## Assigned task:
Keep only those lines of the records that include the string "Facebook".

## Stored data:
========================================================================

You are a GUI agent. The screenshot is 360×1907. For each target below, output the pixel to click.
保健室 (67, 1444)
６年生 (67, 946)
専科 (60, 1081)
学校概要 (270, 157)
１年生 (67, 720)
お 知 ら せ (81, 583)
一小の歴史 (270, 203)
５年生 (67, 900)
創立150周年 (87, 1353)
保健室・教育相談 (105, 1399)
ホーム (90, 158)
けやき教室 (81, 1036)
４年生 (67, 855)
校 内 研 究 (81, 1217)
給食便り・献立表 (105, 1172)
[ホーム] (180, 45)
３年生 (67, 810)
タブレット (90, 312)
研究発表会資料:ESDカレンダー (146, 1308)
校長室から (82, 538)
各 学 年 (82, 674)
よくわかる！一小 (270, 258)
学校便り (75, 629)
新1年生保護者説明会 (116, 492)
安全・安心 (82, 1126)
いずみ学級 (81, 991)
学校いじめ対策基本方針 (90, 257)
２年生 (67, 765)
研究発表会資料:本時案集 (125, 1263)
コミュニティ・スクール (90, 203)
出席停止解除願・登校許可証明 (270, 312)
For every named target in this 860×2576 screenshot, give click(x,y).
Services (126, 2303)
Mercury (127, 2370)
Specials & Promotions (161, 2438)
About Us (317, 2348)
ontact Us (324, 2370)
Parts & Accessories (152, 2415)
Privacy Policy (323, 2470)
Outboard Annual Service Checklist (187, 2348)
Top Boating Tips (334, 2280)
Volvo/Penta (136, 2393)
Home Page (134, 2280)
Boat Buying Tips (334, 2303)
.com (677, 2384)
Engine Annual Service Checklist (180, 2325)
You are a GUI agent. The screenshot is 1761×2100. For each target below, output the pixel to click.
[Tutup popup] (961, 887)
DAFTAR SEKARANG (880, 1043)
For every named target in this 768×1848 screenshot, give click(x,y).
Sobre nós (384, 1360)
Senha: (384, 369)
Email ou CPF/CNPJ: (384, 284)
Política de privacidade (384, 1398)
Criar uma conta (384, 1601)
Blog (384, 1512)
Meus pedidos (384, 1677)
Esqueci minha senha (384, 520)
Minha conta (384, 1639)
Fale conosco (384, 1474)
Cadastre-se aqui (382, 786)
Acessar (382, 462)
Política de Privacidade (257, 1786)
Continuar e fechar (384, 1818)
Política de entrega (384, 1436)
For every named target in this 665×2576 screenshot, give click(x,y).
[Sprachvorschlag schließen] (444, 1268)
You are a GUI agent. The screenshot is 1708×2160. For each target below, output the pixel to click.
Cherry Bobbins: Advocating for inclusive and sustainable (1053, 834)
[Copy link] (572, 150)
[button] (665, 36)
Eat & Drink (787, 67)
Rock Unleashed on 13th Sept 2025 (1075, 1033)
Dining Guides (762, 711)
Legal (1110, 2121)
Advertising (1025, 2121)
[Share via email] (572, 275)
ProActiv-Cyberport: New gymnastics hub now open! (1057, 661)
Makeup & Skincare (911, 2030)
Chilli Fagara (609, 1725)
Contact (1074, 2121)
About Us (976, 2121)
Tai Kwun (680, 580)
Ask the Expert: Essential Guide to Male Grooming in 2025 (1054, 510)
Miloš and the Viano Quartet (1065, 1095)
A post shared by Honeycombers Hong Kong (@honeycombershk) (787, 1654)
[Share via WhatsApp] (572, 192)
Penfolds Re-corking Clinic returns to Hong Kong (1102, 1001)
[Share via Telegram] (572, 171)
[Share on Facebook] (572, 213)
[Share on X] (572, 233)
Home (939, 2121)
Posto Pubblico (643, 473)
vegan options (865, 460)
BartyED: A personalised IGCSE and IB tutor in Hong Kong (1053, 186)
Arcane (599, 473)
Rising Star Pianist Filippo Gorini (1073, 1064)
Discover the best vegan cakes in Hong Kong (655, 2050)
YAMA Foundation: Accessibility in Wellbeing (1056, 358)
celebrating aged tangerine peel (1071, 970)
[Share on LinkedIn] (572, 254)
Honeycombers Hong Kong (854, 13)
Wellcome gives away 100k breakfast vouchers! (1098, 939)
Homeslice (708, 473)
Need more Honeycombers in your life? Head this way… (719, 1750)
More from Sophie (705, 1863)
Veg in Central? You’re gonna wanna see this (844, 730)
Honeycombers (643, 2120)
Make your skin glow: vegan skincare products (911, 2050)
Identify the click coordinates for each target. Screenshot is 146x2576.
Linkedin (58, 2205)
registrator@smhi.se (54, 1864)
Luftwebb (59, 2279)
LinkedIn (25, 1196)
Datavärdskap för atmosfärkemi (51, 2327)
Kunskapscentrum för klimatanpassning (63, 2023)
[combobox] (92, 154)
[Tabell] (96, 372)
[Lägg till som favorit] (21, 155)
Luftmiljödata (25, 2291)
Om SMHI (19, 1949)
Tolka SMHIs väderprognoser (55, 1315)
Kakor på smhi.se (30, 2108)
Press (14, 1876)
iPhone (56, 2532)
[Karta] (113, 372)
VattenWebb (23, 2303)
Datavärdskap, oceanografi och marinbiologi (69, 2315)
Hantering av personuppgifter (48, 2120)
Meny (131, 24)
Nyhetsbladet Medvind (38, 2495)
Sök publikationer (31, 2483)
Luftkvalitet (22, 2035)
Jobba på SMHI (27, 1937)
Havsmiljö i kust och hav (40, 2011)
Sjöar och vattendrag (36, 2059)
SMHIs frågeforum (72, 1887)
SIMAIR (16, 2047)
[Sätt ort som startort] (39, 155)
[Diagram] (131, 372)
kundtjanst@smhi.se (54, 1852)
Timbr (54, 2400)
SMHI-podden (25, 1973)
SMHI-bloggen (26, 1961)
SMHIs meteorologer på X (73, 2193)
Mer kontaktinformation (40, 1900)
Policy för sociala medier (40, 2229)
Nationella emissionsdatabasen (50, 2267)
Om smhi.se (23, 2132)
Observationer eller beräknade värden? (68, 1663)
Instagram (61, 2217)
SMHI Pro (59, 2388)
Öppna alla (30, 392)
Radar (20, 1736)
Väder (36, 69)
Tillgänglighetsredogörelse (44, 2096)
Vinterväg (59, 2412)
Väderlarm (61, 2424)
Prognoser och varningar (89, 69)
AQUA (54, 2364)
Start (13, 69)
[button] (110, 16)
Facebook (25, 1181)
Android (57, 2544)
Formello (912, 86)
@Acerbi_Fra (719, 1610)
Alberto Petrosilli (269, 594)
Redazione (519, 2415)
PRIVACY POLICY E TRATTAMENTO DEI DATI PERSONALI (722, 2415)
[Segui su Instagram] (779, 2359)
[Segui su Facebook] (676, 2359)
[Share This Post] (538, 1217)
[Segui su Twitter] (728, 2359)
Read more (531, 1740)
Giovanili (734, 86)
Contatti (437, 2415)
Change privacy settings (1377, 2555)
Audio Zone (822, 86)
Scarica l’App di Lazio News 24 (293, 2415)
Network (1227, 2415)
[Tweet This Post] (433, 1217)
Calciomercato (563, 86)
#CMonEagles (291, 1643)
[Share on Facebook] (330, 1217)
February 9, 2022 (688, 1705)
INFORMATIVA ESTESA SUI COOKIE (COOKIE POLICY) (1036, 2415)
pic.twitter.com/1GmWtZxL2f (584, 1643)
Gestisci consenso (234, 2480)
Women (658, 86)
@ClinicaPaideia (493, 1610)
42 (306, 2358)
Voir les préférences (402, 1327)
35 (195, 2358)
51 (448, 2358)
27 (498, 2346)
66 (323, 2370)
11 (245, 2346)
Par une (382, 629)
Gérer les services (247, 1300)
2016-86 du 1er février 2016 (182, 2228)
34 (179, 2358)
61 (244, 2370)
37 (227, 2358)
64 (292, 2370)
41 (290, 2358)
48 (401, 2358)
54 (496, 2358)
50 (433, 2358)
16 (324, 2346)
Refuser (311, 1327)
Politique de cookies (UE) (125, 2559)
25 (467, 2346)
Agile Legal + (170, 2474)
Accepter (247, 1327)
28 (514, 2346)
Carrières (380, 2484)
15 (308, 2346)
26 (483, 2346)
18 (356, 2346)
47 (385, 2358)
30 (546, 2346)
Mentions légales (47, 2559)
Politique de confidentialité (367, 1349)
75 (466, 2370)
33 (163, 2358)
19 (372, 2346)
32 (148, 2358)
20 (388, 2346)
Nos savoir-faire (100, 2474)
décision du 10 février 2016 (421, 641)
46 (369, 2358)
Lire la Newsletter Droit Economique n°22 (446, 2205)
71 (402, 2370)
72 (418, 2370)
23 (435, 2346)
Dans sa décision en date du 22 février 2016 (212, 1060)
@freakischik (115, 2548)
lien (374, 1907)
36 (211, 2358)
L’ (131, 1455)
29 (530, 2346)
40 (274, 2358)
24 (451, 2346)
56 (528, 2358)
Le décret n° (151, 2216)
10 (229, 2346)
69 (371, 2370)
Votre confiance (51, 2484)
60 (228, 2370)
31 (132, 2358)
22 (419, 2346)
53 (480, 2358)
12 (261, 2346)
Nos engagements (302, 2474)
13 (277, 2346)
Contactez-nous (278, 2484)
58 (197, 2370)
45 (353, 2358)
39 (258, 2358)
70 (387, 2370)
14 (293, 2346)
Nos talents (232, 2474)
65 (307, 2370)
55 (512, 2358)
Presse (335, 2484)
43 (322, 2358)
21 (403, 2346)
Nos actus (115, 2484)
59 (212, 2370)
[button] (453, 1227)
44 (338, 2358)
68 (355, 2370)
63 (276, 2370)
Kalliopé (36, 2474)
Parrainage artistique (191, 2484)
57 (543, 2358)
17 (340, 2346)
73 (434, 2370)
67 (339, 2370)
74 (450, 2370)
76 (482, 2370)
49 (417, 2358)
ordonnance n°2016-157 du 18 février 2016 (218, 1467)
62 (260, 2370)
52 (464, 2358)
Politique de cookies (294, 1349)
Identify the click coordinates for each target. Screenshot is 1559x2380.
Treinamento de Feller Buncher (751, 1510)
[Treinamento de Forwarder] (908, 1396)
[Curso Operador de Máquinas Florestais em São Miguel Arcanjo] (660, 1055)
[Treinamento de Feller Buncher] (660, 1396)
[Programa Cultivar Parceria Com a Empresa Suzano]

========================================================================

## Answer to the exercise:
[Share on Facebook] (572, 213)
Facebook (25, 1181)
[Segui su Facebook] (676, 2359)
[Share on Facebook] (330, 1217)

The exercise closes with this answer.